Records provided:
★ ★ ★ ★ ★
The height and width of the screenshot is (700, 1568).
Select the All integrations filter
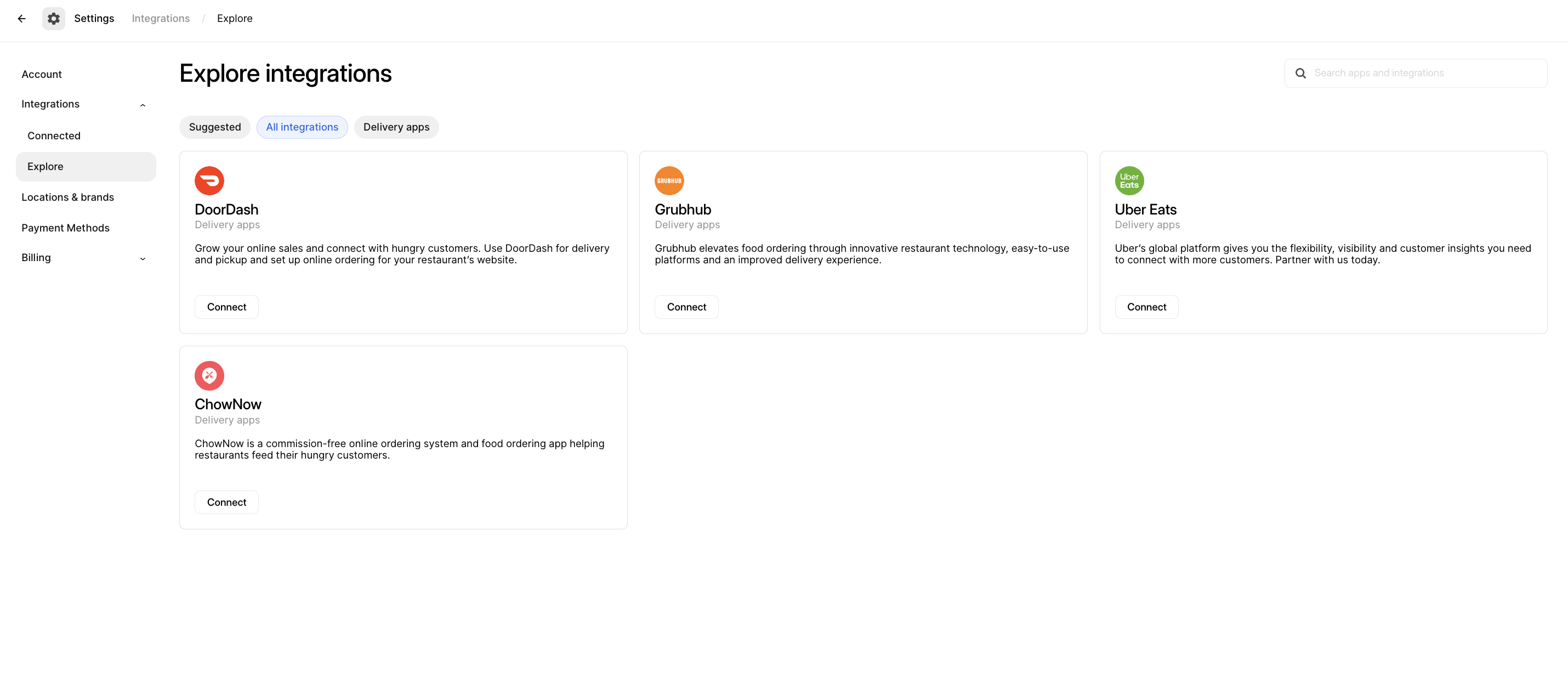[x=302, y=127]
★ ★ ★ ★ ★
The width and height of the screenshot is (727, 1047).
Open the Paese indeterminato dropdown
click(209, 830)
★ ★ ★ ★ ★
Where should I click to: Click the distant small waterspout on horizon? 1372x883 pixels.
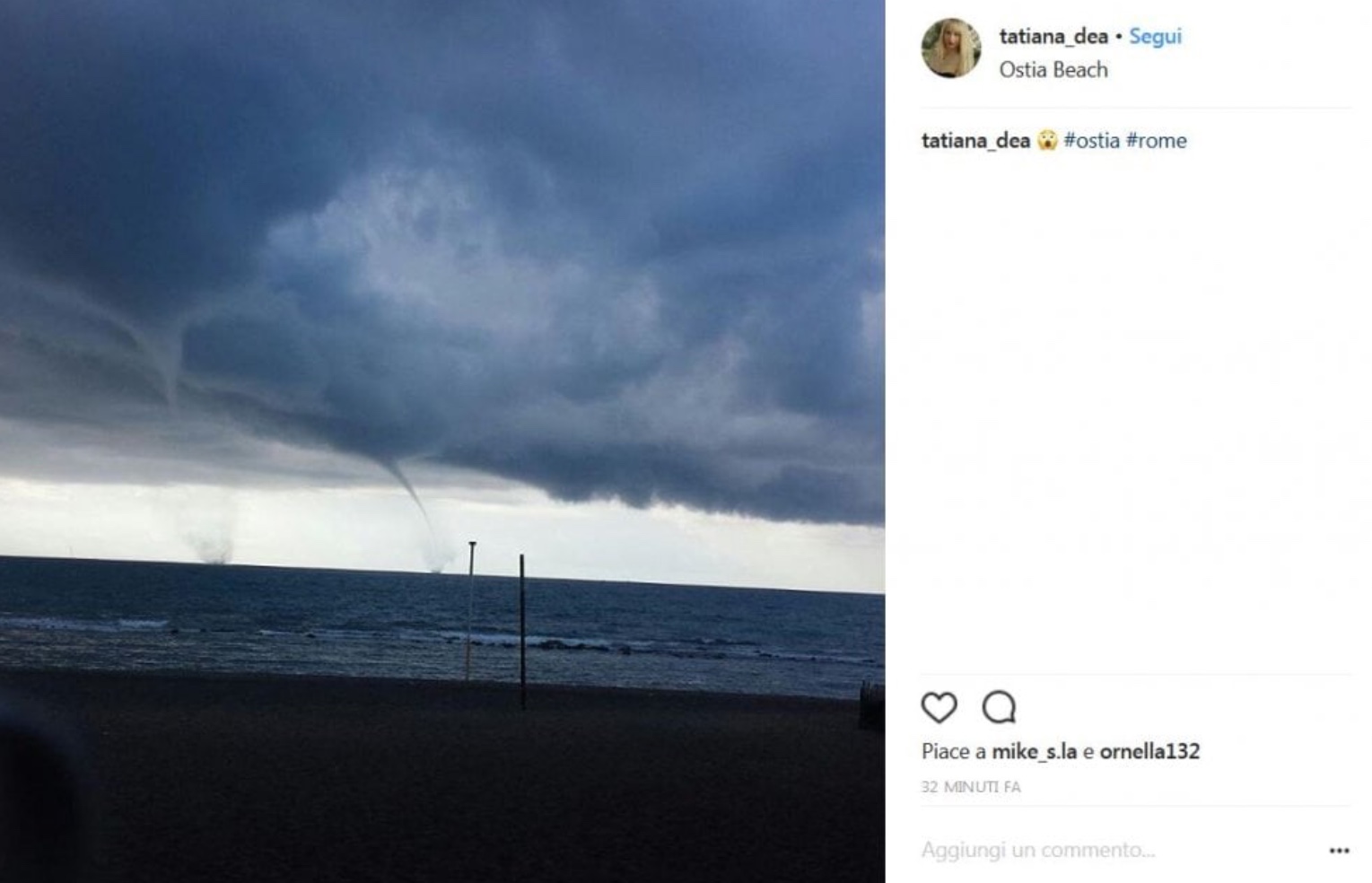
★ ★ ★ ★ ★
What you will do:
State how many lines contain the word "screenshot" across the listing, and give no other text.

Answer for this exercise:
2